Loy returned to ideas about genius and the status of the artist-genius throughout her career. Born in London in 1882, Loy studied art in London and Paris before settling in Florence in 1907. After an unsuccessful marriage and the birth of three children (one of whom died in infancy), she moved to New York in 1916 and soon gained prominence as a poet among the Greenwich Village literati. Between 1916 and 1923, Loy travelled from North and South America to Europe, having met and married the poet Arthur Cravan (who would disappear in 1918 off the coast of Mexico). She settled again in Paris in 1923, opened a lampshade shop that sold her own designs (with the financial backing of Peggy Guggenheim) and published poems in New York and Paris-based little magazines. Loy's later, reclusive years were spent under the care of her children, in Aspen, Colorado. It was not until 1982 that a comprehensive collection of her published and unpublished poems, The Last Lunar Baedeker, came into print. That volume has since been superseded by The Lost Lunar Baedeker, a more concise and accurate edition of Loy's writings, published in the UK by Carcanet Press in 1997.
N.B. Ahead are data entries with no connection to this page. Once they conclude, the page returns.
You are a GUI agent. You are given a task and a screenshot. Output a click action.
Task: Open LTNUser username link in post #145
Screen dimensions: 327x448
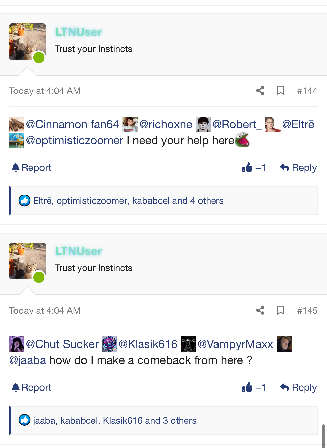78,251
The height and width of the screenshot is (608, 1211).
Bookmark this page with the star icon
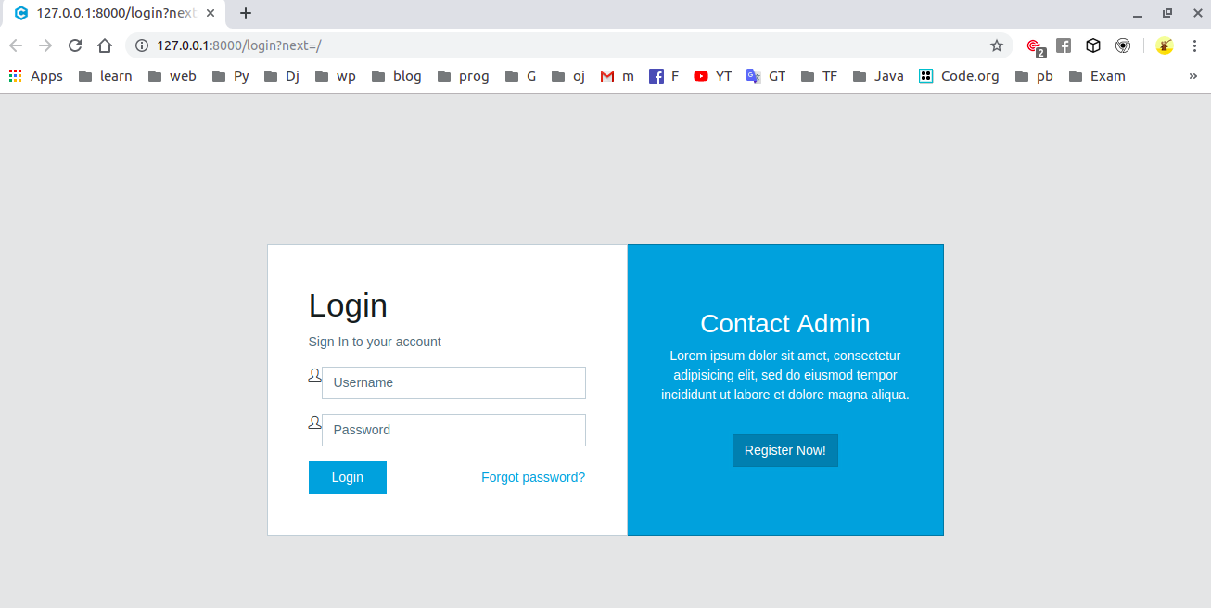(997, 45)
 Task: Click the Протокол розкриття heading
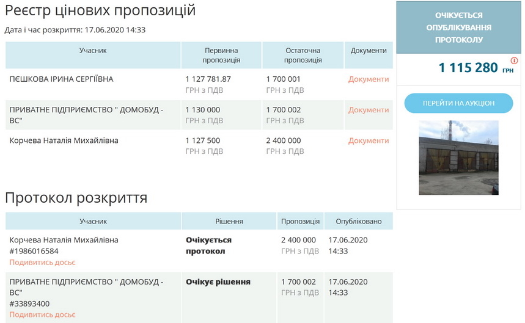click(76, 198)
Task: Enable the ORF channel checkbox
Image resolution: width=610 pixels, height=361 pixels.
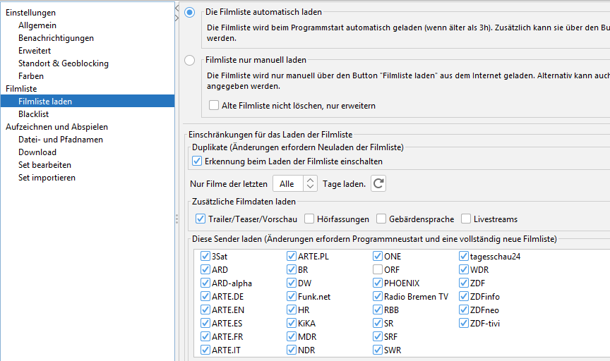Action: 378,269
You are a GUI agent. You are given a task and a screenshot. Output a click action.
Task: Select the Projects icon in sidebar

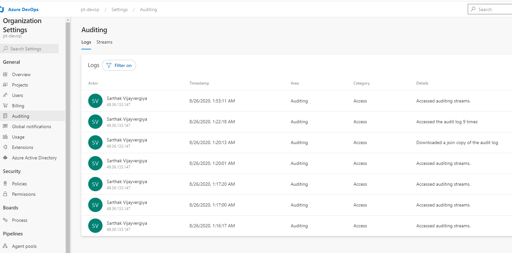click(5, 85)
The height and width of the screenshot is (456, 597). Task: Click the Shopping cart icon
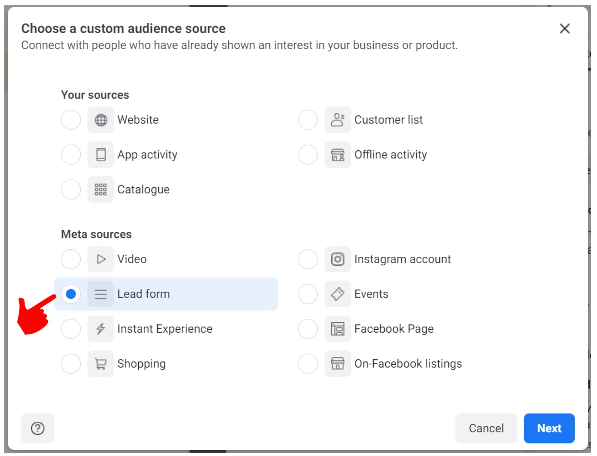click(x=101, y=364)
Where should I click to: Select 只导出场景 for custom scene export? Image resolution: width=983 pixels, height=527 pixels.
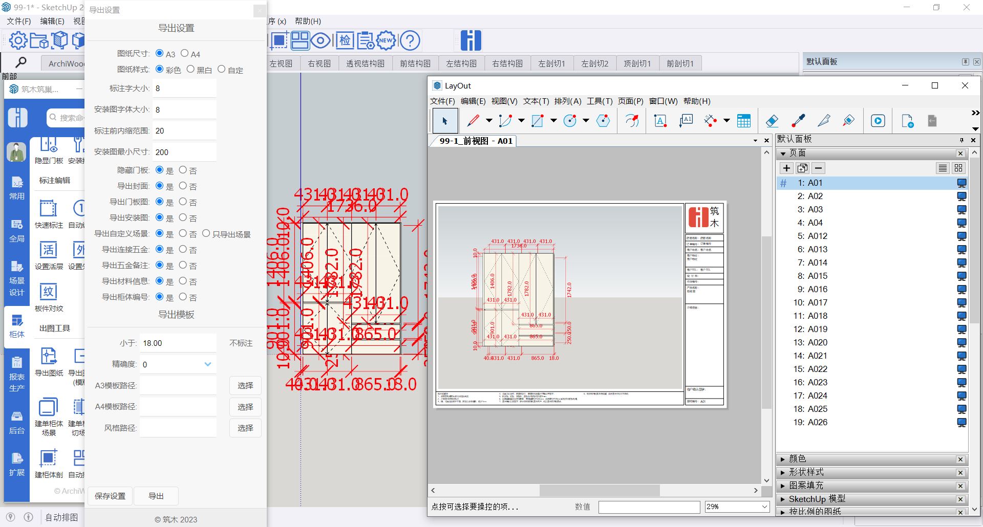[x=206, y=234]
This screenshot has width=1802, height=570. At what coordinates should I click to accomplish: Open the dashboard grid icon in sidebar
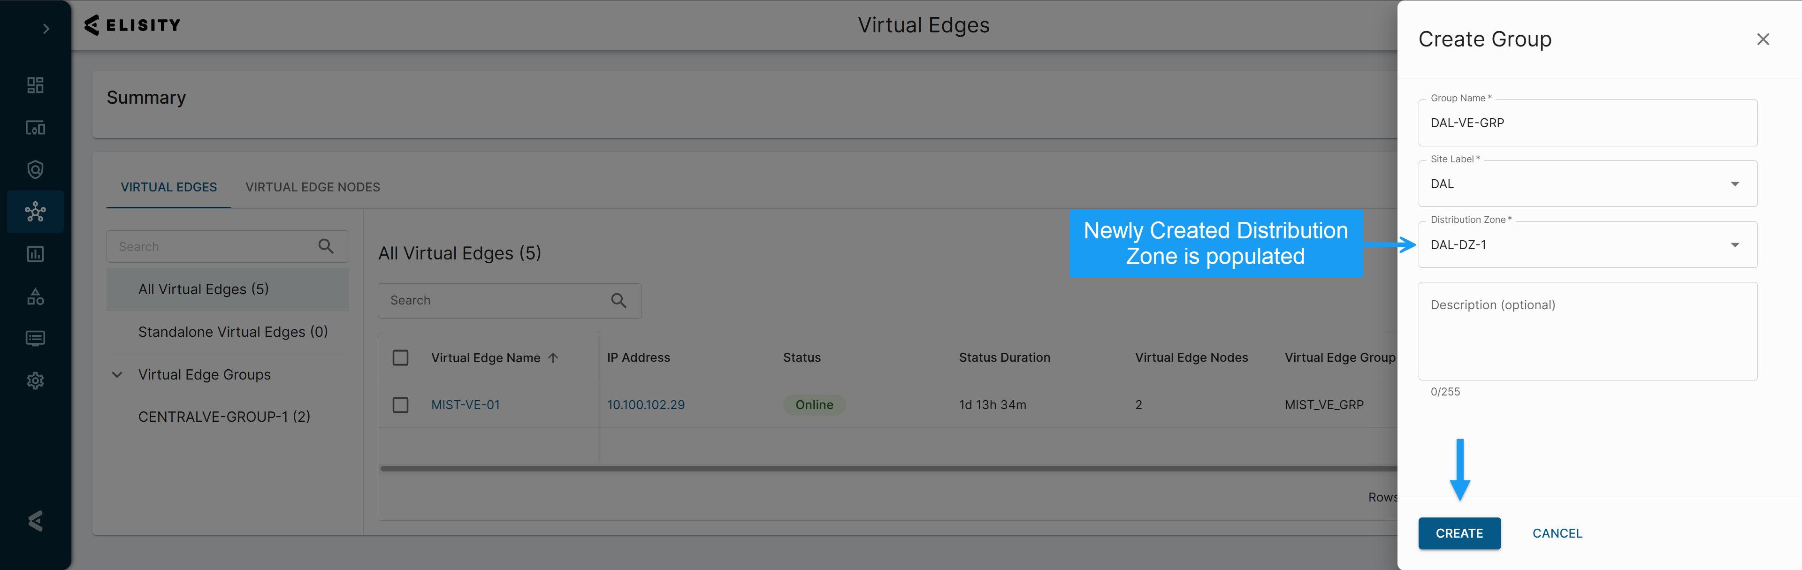[35, 85]
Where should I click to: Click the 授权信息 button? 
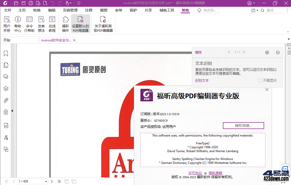[x=243, y=125]
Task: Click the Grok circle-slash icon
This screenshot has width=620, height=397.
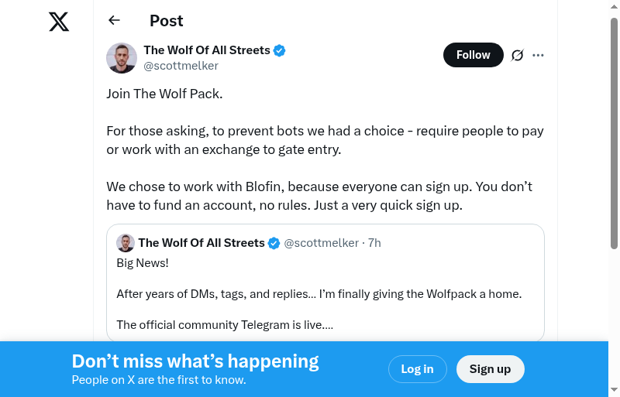Action: click(x=518, y=55)
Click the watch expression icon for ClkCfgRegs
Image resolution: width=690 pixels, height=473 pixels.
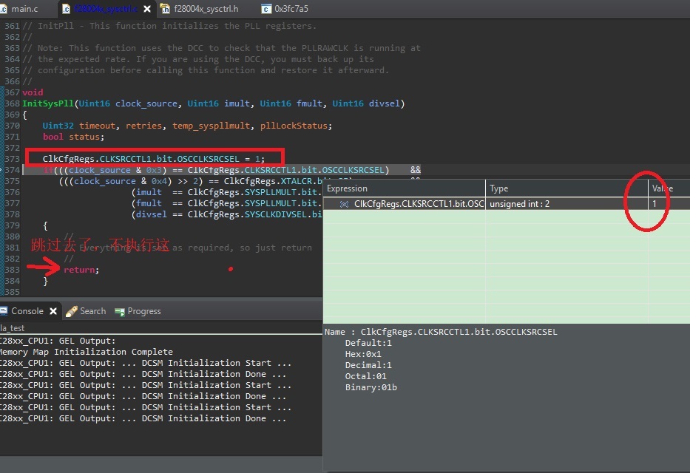tap(344, 204)
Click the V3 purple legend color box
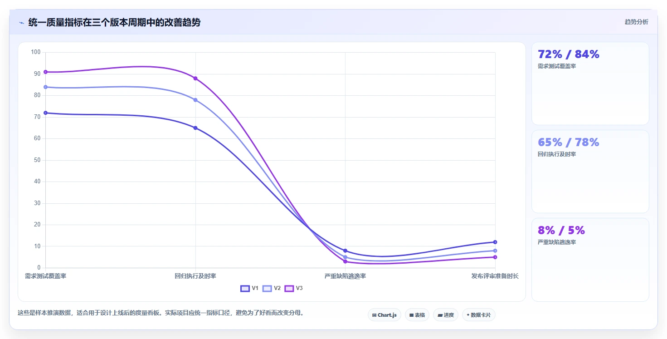Screen dimensions: 667x339 289,288
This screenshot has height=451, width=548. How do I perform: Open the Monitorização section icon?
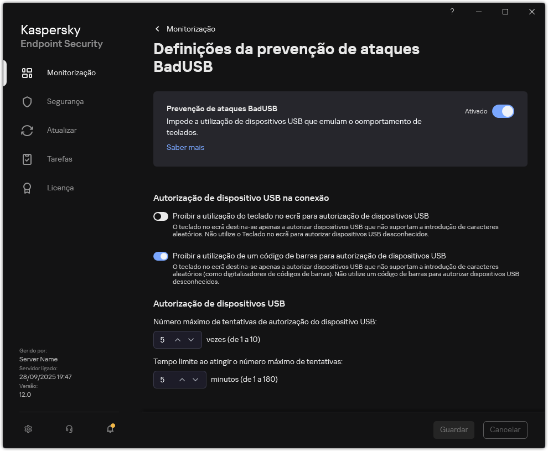pyautogui.click(x=27, y=72)
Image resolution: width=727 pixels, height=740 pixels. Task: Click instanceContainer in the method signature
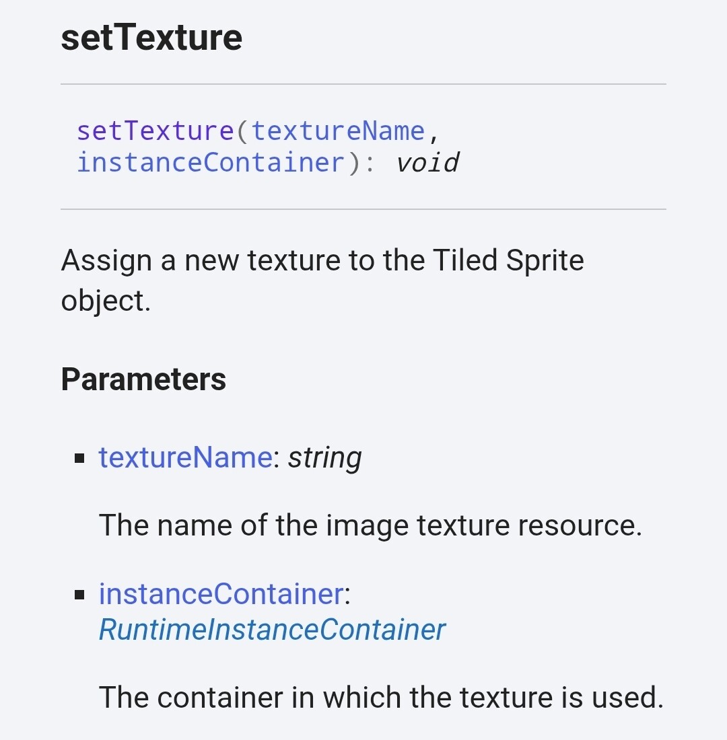click(211, 163)

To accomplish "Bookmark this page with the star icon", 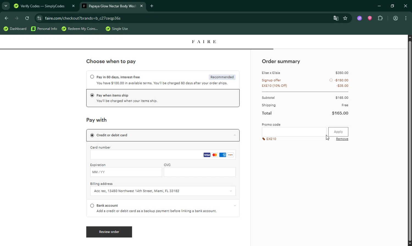I will [x=345, y=18].
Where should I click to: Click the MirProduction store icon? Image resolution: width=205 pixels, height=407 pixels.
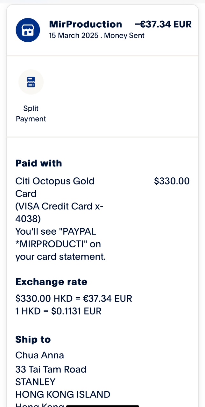click(28, 30)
Loy's attitude towards genius shifts considerably over a span of thirty years, beginning with her socio-political treatise 'International Psycho-Democracy' (ca. 1918-1920), her poems from the 1920s of which 'Apology of Genius' is the most well-known, to her later autobiographical prose novels, namely Insel (ca. 1936-1940s). Historical elements of genius, as a superior human characteristic found among a privileged few, inform Loy's image of the genius, in particular a late eighteenth-century replacement of individual genius with earlier figures of the hero, the saint or the universal man. Loy's genius figure appears in similar incarnations, some of which are: the embryonic child-genius; the prophet or mystic-genius; the god-like cultivator; or the racial scion of genius. All of these have in common their bodily experience of genius through which they transcend physical existence. Often Loy's geniuses receive inspiration from an external, universal force, which is conducted through their body via the senses. They never contain genius as something that is uniquely their own; it is inherited or bestowed on them as a result of their receptivity. Indeed one has only to trace the history of the concept of genius to see that it has wavered historically somewhere between transcendence (the pluralized individual) and wholeness (the unique individual). The shift in the meaning of genius from a protective or 'tutelary spirit' to individual uniqueness is staged primarily within the nineteenth century.
Loy's political treatise 'International Psycho-Democracy' exhorts the artist to further the evolution of modern society and instructs readers to be guided by the artist-genius's aesthetic rather than the militaristic principles of post-World War I politicians. Begun in 1918, while Loy was in Buenos Aires and completed in Geneva in the climate of post-war reformation, 'Psycho-Democracy' is made up of a series of tenets by which her 'International Psycho-Democratic Party' would propose mankind govern itself. Loy writes:
‘Our purpose is the instatement of Actual Values to destroy the power - inimical to man - of those things he does not understand. Our party stands for the redemption of the Intellect from the hypnotism of Education and the Press, for the new system of Experimental Ideative Exchange, and for the Indication of Explorative Being. Our intent is to reproach the Heroic Personification of Man as Denominator of the Elements until those elements are at the disposal of every man, to his greatest advantage, to his least inconvenience; and to inspire the leisure requisite to the human organism in its progressive racial conquest of consciousness.’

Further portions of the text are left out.